TO DO: Reproduce the forum thread about a separating couple's family home, beginning at the words "## Bronte (5" and stopping after "(6 Mar 2010)", and swap "spouse" for "partner".

# couple separating - does family home have to be sold?



## dubinamerica (5 Mar 2010)

if a couple separate will they be forced to sell the family home to ensure even split of assets? If one spouse has contributed more to household insofar as paying mortgage, bills etc, would they have greater stake in house? What about savings - how are individual and joint a/cs dealt with?


----------



## Bronte (5 Mar 2010)

It depends on the circumstances, you have not outlined the circumstances, who contributed what, if there are children, does one spouse need a house, does one spouse need the family home what are the assets etc.

Couples can also agree on the division amicably, less costly and nicer for everybody.


----------



## dubinamerica (6 Mar 2010)

both people worked throughout til recently but wife would have paid the mortgage via direct debit from individual account along with additional household bills. She  would have consistently had the higher income and would aim to remain in the house with the children (there are young children in the picture). Large mortgage still remaining and also some savings in joint account.  If separation not amicable what are the possible scenarios? Would it make sense for wife to use some of the savings to pay a lump sum off mortgage? Can she be forced to sell the home? Any recommendations for websites with further info? Thanks.


----------



## Complainer (8 Mar 2010)

DATA SHOWN:
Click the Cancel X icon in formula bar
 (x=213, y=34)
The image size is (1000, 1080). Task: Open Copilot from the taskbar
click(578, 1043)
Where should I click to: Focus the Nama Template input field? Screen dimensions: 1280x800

TASK OUTPUT:
## Bronte (5 Mar 2010)

It depends on the circumstances, you have not outlined the circumstances, who contributed what, if there are children, does one partner need a house, does one partner need the family home what are the assets etc.

Couples can also agree on the division amicably, less costly and nicer for everybody.


----------



## dubinamerica (6 Mar 2010)